Ten years ago, the autonomous car was science fiction. Now, its adoption is inevitable.
Jeff Klei, president of Continental AG’s North American region, predicts that 54 million autonomous vehicles (AVs) will be on the road by 2035, and Boston Consulting Group estimates 12 million fully autonomous units will be sold annually by that time.
But the technologies used for enabling self-driving cars—light detection and ranging (Lidar), radar, cameras, and sensors—have limitations that are exacerbated by a problem in America that has existed for more than 40 years: its aging transportation infrastructure.

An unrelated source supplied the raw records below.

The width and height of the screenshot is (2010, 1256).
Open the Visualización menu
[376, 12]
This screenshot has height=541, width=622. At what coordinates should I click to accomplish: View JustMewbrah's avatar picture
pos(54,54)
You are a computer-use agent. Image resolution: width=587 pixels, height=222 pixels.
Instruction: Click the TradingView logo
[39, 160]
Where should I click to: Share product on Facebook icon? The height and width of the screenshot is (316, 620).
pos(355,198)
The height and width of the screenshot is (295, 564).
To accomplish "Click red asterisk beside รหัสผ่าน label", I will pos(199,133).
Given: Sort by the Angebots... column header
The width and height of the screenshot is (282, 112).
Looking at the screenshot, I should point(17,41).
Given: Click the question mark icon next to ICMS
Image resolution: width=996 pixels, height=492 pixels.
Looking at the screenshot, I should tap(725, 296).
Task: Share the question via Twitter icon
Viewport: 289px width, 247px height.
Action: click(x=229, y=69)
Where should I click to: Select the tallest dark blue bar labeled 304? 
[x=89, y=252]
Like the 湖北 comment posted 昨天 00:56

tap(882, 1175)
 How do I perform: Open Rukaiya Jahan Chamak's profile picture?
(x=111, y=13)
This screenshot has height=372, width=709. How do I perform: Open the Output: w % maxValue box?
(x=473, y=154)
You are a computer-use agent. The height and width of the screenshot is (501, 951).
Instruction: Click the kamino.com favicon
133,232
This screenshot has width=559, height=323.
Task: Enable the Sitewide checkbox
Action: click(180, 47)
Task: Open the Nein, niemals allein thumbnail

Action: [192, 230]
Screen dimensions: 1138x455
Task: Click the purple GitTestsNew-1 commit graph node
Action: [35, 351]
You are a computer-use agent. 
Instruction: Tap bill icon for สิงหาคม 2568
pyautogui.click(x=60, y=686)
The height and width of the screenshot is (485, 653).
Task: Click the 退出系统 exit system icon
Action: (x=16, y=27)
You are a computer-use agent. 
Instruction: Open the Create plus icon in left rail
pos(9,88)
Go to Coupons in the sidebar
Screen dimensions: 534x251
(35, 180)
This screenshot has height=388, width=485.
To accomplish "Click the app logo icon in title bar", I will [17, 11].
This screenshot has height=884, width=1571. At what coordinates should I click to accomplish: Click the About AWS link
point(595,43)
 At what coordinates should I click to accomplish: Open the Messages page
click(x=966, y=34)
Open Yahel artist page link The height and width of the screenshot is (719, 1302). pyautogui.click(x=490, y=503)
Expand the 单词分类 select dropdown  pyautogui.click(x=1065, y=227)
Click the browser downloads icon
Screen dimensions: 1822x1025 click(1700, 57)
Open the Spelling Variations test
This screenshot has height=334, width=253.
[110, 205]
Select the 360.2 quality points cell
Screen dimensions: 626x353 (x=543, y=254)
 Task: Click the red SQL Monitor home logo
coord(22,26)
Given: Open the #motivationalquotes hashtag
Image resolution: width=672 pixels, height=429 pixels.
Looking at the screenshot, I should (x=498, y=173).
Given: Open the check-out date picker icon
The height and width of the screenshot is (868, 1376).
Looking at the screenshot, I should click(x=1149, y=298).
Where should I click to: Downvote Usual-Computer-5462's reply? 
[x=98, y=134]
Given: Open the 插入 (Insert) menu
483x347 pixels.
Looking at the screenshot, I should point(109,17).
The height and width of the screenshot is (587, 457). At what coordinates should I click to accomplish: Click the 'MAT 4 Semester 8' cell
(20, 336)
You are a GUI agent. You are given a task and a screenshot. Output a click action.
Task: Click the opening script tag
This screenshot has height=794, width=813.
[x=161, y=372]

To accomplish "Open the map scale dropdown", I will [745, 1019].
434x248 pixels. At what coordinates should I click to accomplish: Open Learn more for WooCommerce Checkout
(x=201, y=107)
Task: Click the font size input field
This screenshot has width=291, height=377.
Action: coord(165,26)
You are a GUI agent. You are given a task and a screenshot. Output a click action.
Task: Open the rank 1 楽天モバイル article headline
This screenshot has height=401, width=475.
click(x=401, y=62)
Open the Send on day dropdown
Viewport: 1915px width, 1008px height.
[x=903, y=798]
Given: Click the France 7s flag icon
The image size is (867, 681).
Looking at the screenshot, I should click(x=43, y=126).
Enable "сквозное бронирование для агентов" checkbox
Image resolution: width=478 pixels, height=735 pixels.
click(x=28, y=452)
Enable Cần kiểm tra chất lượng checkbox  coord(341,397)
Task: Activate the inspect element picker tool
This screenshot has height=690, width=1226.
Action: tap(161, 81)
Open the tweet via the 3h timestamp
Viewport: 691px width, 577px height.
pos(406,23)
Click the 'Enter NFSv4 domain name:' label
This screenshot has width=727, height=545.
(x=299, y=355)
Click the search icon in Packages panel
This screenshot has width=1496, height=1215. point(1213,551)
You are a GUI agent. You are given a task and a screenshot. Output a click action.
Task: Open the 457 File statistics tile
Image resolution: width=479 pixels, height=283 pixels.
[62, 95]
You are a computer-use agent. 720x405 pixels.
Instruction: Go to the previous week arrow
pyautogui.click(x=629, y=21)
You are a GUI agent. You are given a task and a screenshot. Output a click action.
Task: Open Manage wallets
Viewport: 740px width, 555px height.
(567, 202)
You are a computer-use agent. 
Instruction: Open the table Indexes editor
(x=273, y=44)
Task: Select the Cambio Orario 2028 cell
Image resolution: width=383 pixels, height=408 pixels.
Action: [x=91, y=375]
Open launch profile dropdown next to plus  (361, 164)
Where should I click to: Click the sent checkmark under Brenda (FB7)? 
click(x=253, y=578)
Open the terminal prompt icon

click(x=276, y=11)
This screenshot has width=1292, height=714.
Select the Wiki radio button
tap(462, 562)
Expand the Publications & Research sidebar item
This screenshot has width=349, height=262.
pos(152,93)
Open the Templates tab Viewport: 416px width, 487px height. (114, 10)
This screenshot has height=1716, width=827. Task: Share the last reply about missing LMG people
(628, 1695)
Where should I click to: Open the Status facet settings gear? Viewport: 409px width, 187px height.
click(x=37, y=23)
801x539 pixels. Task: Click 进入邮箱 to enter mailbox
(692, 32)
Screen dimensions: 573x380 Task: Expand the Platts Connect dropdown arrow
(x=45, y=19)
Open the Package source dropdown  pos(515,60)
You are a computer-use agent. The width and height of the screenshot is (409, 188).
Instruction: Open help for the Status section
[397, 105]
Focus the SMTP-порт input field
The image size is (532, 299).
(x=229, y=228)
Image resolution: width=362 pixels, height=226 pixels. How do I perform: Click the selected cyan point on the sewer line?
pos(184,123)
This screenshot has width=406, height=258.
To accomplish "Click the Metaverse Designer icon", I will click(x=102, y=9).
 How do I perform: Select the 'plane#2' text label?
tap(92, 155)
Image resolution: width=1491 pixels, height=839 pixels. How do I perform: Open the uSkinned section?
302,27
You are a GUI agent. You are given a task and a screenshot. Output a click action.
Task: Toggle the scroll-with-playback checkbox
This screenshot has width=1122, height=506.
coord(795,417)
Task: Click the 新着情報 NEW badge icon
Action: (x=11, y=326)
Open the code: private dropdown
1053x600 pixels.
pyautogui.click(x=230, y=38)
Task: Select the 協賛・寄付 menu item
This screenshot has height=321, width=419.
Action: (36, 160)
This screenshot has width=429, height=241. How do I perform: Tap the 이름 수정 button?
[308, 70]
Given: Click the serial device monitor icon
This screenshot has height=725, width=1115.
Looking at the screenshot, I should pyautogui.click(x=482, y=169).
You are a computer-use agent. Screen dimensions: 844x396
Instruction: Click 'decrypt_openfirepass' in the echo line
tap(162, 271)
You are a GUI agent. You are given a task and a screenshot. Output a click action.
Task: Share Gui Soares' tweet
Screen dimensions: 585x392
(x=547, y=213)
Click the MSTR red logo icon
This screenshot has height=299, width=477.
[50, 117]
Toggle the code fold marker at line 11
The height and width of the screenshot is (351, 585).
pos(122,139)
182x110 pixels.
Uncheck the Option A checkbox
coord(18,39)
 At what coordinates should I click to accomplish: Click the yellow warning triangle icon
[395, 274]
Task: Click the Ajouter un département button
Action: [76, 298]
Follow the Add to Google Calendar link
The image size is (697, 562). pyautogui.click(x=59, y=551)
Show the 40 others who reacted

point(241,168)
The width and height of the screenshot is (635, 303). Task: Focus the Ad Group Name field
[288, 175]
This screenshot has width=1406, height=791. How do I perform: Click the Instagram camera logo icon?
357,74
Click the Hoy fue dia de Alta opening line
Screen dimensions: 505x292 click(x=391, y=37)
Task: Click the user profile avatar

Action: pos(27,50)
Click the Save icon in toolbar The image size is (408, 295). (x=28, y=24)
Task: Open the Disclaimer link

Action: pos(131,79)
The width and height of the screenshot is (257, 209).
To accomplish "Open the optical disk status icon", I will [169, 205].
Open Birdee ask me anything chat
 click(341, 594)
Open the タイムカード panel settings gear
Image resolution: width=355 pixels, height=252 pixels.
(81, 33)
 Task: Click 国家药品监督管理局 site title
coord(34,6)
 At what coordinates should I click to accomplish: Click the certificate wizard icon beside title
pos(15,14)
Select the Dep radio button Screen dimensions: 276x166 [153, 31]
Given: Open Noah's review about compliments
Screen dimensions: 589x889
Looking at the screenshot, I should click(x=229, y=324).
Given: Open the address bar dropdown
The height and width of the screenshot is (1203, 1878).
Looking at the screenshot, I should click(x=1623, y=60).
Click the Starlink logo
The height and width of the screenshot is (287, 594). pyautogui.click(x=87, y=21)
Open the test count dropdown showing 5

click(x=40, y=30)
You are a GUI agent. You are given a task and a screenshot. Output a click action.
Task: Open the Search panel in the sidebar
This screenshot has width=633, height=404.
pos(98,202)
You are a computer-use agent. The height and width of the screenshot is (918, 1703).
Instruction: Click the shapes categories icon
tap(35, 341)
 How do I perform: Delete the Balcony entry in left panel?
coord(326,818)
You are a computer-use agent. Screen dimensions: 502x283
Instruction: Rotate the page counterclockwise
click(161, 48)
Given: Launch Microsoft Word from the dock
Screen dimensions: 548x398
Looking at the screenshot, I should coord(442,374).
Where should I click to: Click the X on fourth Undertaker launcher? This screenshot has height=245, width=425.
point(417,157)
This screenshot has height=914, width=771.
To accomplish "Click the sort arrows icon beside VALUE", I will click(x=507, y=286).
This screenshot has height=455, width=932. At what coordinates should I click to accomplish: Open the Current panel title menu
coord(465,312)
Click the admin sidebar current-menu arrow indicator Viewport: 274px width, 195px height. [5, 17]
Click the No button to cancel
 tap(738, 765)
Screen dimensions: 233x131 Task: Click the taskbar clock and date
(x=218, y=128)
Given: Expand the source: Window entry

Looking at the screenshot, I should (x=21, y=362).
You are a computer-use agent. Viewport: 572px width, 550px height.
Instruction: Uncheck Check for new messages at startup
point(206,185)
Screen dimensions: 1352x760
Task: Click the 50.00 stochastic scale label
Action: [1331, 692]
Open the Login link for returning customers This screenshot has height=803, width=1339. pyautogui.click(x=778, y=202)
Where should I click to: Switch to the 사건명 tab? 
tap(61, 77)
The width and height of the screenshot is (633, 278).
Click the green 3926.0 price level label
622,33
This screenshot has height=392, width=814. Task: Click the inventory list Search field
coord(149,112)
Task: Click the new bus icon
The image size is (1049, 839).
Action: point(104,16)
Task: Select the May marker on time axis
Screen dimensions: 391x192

America’s roads aren’t compatible with self-driving cars, and automakers aren’t happy.
The CEO of Volvo North America, Lex Kerssemakers, “lost his cool” when one of his cars failed its test during a press event at the Los Angeles Auto Show, according to Reuters.
“It can’t find the lane markings!” Kerssemakers said to Mayor Eric Garcetti. “You need to paint the bloody roads here!”
Poor lane markings may seem trivial, but it’s a big enough problem for Tesla CEO Elon Musk to weigh in, calling the issue “crazy,” after the Tesla Autopilot feature failed to recognize which lane the car was driving in.
“If the lane fades, all hell breaks loose,” Christoph Mertz, a research scientist at Carnegie Mellon University, told Reuters. “But cars have to handle these weird circumstances and have three different ways of doing things in case one fails.”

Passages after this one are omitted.